I say runnable, and indeed, if you were to do it fresh, I think it would be totally and quite happily runnable, but this far into a race, my legs were just shot, and even on the slightest of gradients it was all I could do to bring out a slight shuffling parody of a run. Rob Little overtook me on the ascent (unsurprising), and a couple of others got their own back - Daz was no doubt closing me down as well, but the final descent was a bit of a trump card for me - as long as I could hold it together for the final 2km after it!

Final descent, and straightaway, the people who had caught me, I recaught and dispatched, sliding/surfing down the steep muddy bog, I was having a great time, and wished that the race could finish at the bottom of the hill so that I could really give the descent full beans... but unfortunately I really had to hold back, knowing the final part was coming, and that I was going to lose some places down there no matter what.
After coming off the final bit of bog, the long hard packed trail back down through the quarries appeared, and those more suited to road running showed their heads. I managed to only lose 2 places down through there, and held my own across the final off road part over to the final railway bridge.
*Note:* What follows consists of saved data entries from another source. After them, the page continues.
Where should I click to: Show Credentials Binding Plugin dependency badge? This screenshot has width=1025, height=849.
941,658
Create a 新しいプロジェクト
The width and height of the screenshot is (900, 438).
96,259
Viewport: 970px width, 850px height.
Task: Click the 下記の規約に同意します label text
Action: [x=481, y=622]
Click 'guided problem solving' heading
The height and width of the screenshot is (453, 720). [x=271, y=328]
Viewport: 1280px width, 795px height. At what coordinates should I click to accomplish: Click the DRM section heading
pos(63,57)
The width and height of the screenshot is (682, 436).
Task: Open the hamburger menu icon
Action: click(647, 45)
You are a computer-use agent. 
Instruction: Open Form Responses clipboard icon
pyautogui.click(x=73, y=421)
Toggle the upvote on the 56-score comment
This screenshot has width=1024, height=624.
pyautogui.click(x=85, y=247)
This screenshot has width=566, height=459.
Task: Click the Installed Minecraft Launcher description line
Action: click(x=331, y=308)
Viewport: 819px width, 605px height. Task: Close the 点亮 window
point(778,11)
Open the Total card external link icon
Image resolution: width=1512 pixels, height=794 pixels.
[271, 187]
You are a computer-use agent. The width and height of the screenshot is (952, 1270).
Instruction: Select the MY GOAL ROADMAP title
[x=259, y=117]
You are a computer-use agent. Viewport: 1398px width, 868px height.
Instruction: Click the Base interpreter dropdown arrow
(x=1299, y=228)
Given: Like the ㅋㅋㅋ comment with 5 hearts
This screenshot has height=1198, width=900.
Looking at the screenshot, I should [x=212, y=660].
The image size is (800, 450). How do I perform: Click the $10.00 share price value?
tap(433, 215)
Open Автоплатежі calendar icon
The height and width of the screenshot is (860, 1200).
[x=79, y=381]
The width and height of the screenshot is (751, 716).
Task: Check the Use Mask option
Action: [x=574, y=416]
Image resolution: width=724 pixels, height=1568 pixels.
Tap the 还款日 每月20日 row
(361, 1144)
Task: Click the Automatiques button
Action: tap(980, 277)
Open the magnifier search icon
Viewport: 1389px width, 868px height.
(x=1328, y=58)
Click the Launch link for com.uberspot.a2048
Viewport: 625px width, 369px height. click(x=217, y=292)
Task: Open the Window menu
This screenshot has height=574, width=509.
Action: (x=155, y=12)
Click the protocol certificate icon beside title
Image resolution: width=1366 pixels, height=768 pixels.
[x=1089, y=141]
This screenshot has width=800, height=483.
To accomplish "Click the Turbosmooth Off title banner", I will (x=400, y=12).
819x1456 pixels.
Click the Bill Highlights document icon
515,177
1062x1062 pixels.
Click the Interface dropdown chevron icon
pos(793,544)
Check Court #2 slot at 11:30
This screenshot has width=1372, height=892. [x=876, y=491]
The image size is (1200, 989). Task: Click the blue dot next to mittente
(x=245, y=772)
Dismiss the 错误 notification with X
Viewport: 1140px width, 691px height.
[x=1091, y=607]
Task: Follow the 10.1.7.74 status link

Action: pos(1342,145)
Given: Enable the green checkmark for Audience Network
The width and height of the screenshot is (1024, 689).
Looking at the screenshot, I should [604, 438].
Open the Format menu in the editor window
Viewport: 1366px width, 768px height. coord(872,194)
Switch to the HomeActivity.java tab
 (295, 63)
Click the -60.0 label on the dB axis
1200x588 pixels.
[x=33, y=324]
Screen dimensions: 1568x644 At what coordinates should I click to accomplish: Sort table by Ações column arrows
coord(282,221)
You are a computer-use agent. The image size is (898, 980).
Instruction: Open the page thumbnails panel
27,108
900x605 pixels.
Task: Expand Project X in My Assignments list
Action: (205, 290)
We skirted alongside the houses at the end, and I could hear feet bearing down on me - but this final part, I knew. I was also pretty much exactly the same distance behind Jez from Buckley as I was this time last year - about 2 seconds... up the final slope, down and around the houses, and a final sprint across the field to the end, holding off those feet behind me.
1:29:16. 67th
Although I originally thought I had done much better than last year, it seems that I was a good 4 mins slower this year - and that isn't just due to the slightly longer start... all the segments around the race, I was a good few seconds slower on as well.
Still, in the face of it, I had a good day out, time on my feet, and I can start to look at why I was slower this time. I already have an inkling, and that information is going to help me understand how to work more intelligently to get better.

Thanks to all the marshals - you had a great (if breezy) job of it - the views from the tops are some of the best around, and congrats to Caity - picture at the top, for doing Moelwyns and coming about 7th female, and then Manchester marathon the next day and smashing out a PB of 3:09. Machine. 

Sorry- about the lack of pictures - I'm trying to get hold of some to make this look a whole lot prettier - but had no time to take any pics myself.